Article by Brielle Burns courtesy of the Gold Coast Bulletin.
Mining tycoon Gina Rinehart is set to make a multimillion-dollar purchase in Brisbane’s CBD. It’s a telling move about the future of working from home in Australia.
Australia’s richest person will fork out a staggering $240 million for an office tower in Brisbane, in another telling sign the days of working from home are coming to an end.
The multi-billionaire mining magnate is set to purchase 175 Eagle Street in the city’s CBD, in a deal that has been subject to months of behind-the-scenes talks, according to The Australian.
The tower, to be purchased from property group Charter Hall, has 19 floors of offices, “breathtaking views of the Brisbane River and Kangaroo Point” and three basement levels of parking.
The move signals a return to activity in high-end offices, after office buildings suffered rising vacancies during the pandemic.
Charter Hall chief executive David Harrison said the multimillion-dollar purchase supports his belief the best towers will be able to make it through the crisis.
Shares in Charter Hall also jumped more than 10 per cent on Wednesday, according to The Australian.

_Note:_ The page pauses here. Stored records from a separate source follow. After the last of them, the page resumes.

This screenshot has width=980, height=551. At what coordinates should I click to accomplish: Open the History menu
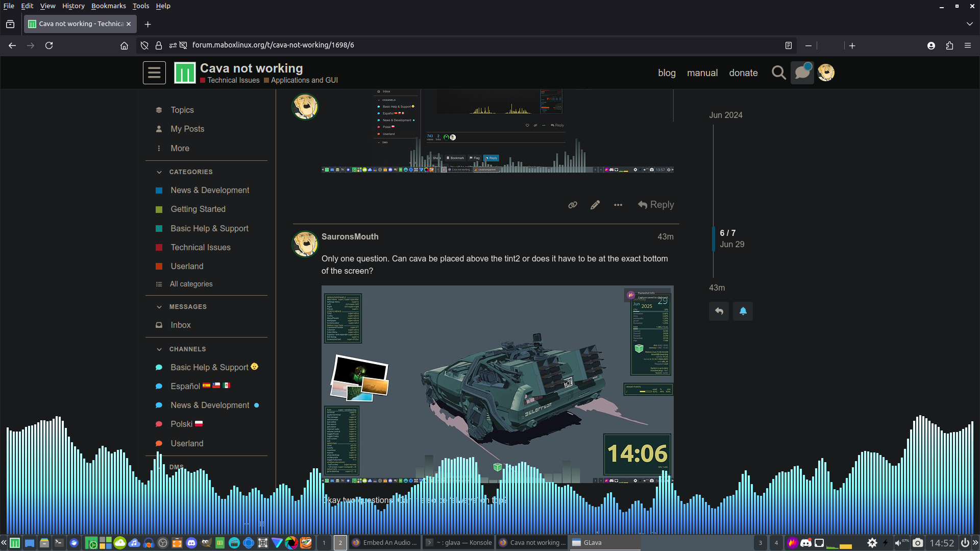point(73,6)
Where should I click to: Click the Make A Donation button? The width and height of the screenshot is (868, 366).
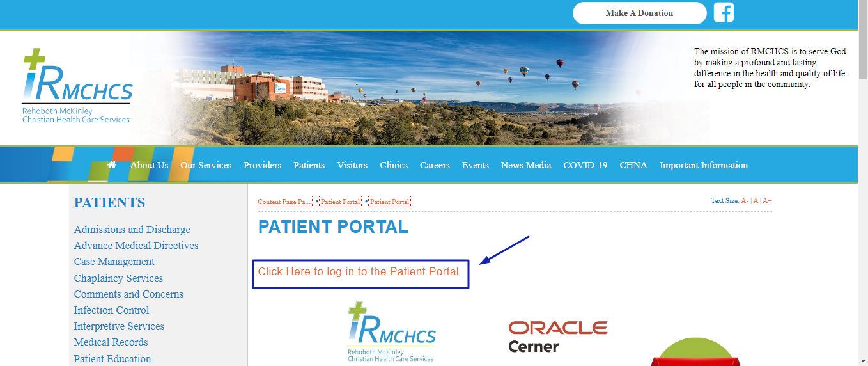(639, 13)
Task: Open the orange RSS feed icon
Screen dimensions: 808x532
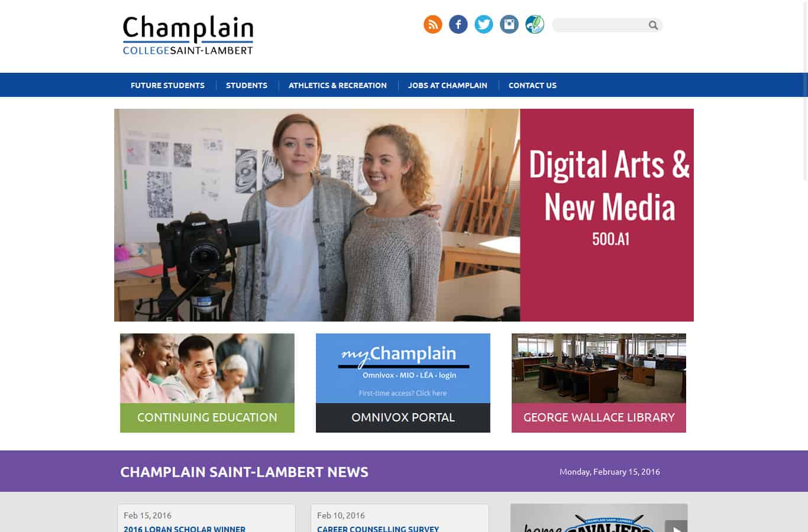Action: click(x=433, y=24)
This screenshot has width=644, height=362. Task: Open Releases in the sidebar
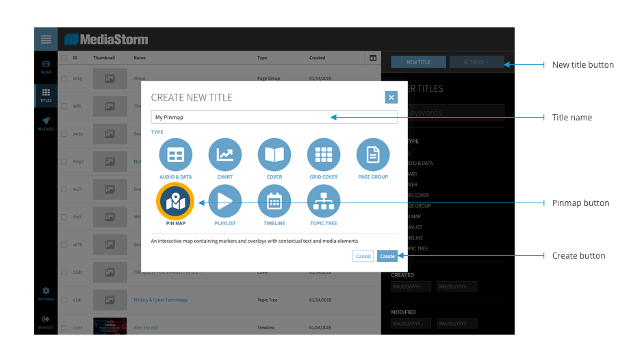pos(46,123)
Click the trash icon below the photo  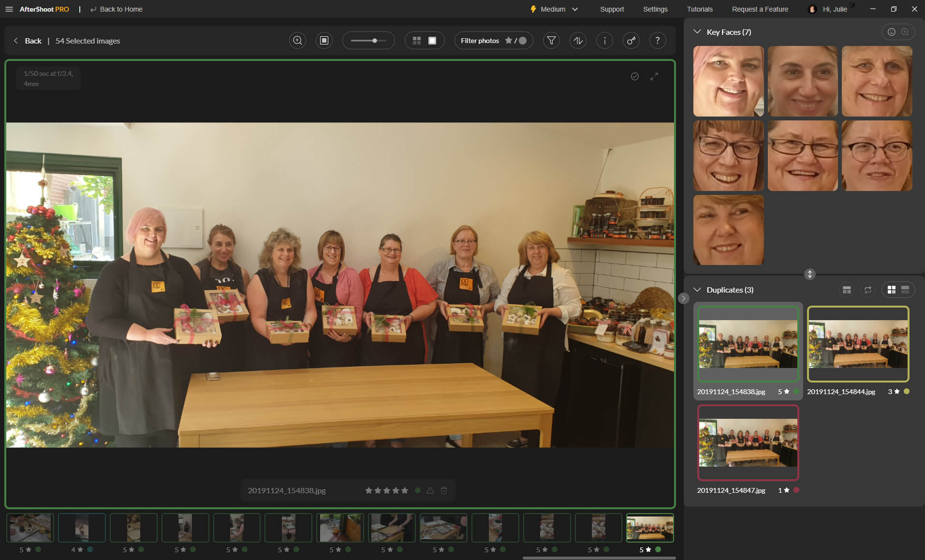(444, 490)

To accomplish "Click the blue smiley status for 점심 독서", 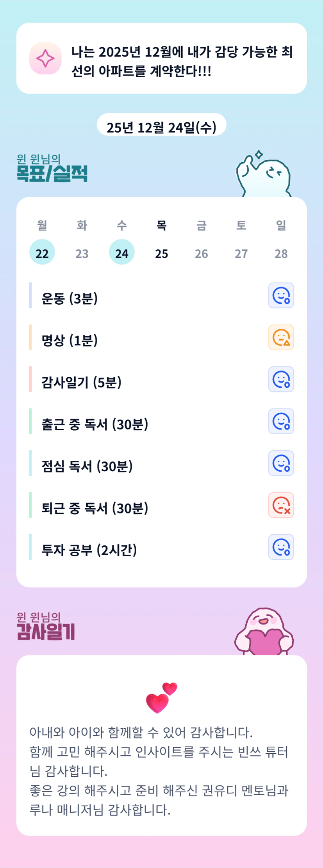I will point(281,463).
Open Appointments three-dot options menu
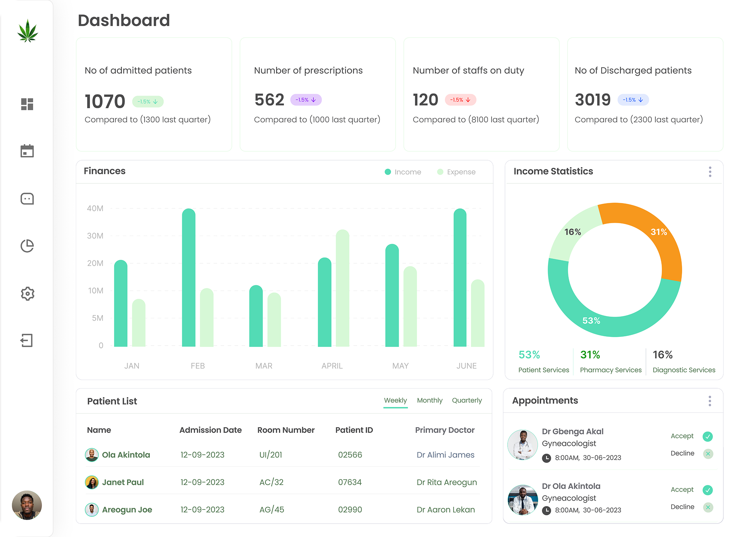 pyautogui.click(x=709, y=401)
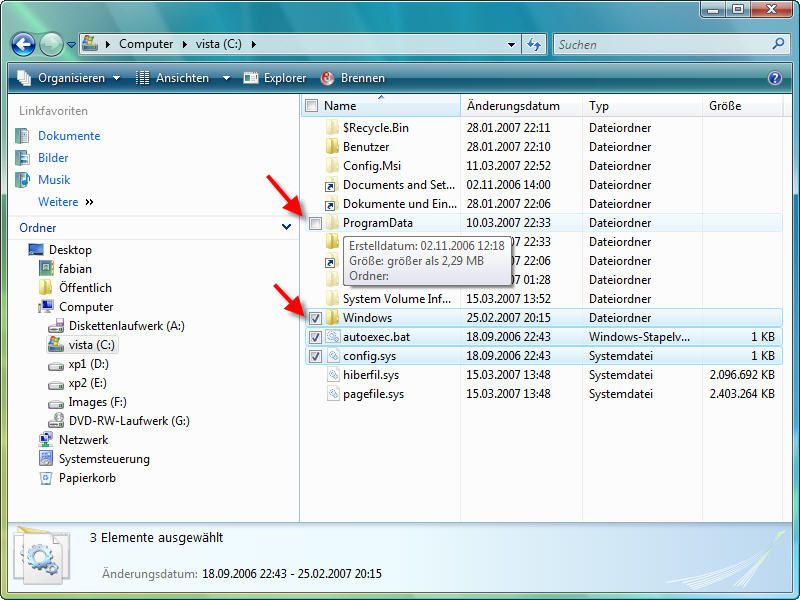Screen dimensions: 800x600
Task: Click the blue help question mark icon
Action: click(774, 78)
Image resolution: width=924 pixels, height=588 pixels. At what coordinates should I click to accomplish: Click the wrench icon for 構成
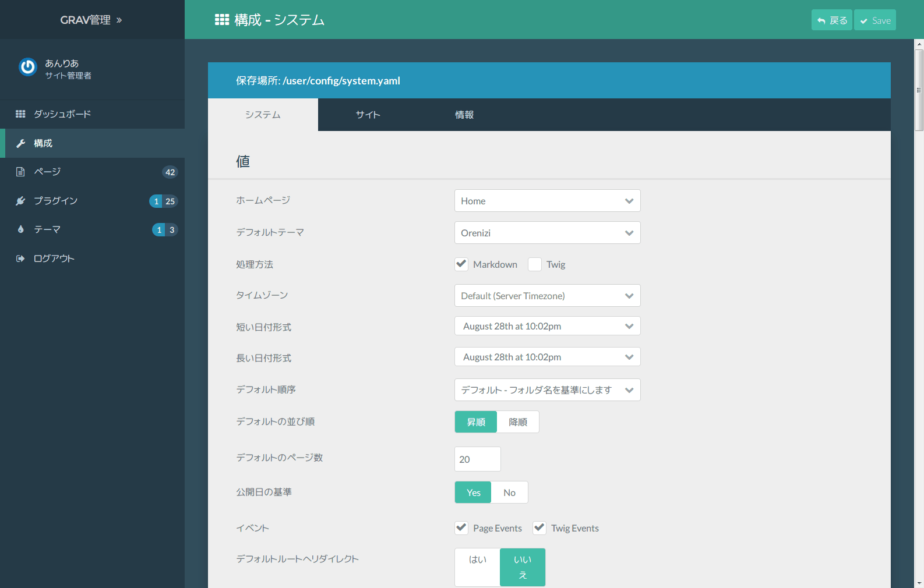tap(20, 143)
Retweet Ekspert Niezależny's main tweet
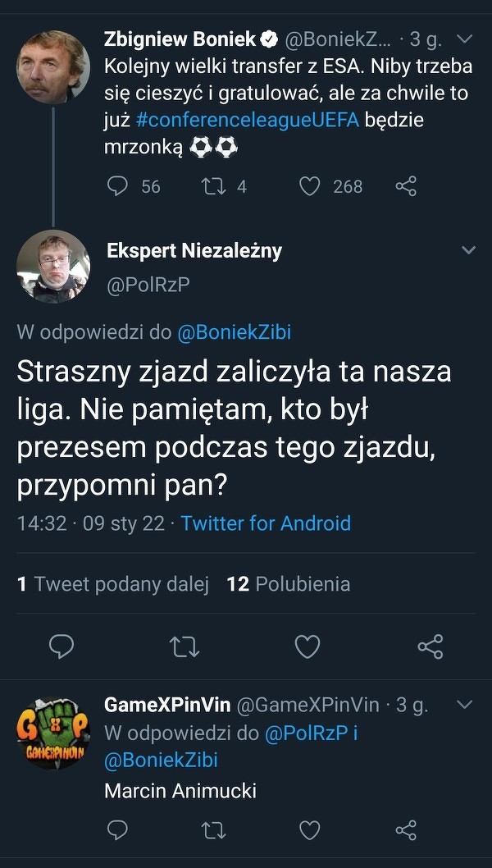 [185, 646]
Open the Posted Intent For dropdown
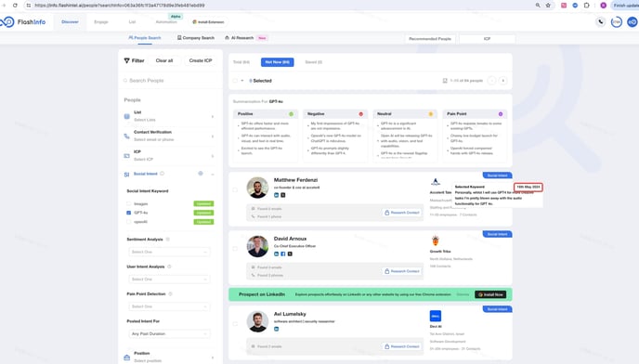Screen dimensions: 639x364 coord(169,334)
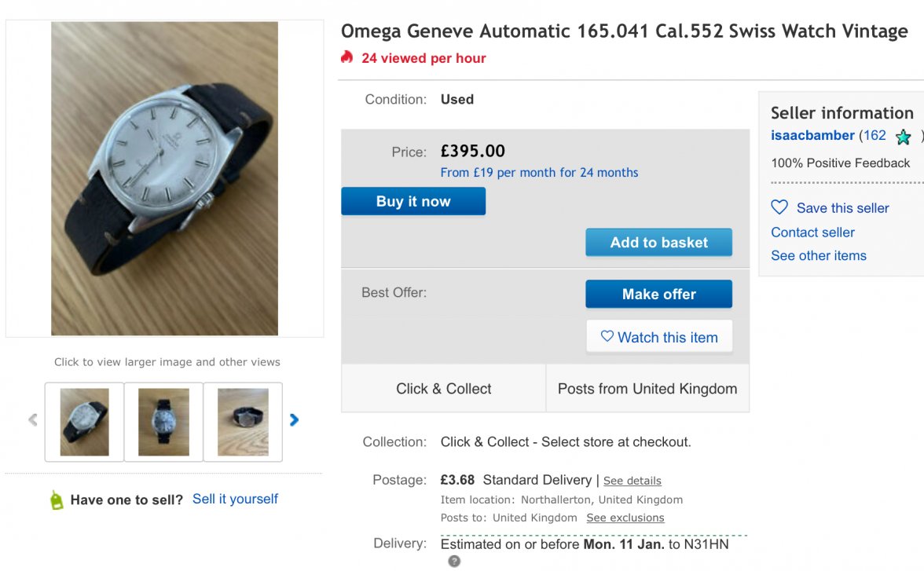Image resolution: width=924 pixels, height=571 pixels.
Task: Click the heart on Watch this item
Action: (x=607, y=336)
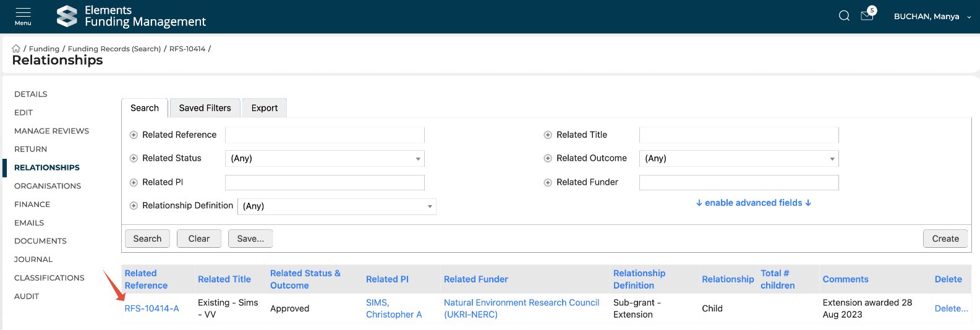
Task: Click the home breadcrumb icon
Action: pos(16,49)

The impending purchase adds to Rinehart’s Queensland investments after she acquired a 14-storey Brisbane office building for more than $100 million in February.
“The acquisition of this property by Hancock is a continuation of its investment in Queensland, where Hancock has extensive investments in energy via Senex, its joint venture with POSCO, along with extensive agricultural operations and a growing Brisbane office,” her company Hancock Prospecting said in a statement at the time.
A move away from WFH
The sale comes after findings from a global survey, released last month, suggested the days of working from home are numbered.
KPMG’s survey of 1325 chief executives, including 50 from Australia, found two-thirds of Australia’s bosses believed traditional white-collar roles would see a full-time return to the office within three years.
Two-thirds of global CEOs also said hybrid working will end within three years.
Even Andrew Yates, boss of KPMG Australia, said he was surprised by the results.
“I think there’s a feeling that over time, things like productivity will suffer and that we’re returning to a more normal environment,” he told Nine newspapers.
“But I was surprised that there was such clarity around the return to the office. I would have thought … that hybrid and flexible working would be here to stay.”
Another survey by law firm Herbert Smith Freehills (HSF) found more than one-third of large Australian employers are planning to reduce the pay of staff who continue to work from home in the next three to five years.
The report, which surveyed 500 senior managers at companies with more than 1000 employees around the world – including 100 respondents in Australia – found 37 per cent have plans to “differentiate” pay between remote and in-office staff.
38 per cent of respondents also said they expect working remotely will become a privilege earned through trust and seniority as companies explore “options for influencing staff’s working preferences through more formal incentivisation”.
The report also noted flexible arrangements may be harming employees’ prospects, with 71 per cent of respondents saying those who work in the office will inevitably have more opportunities.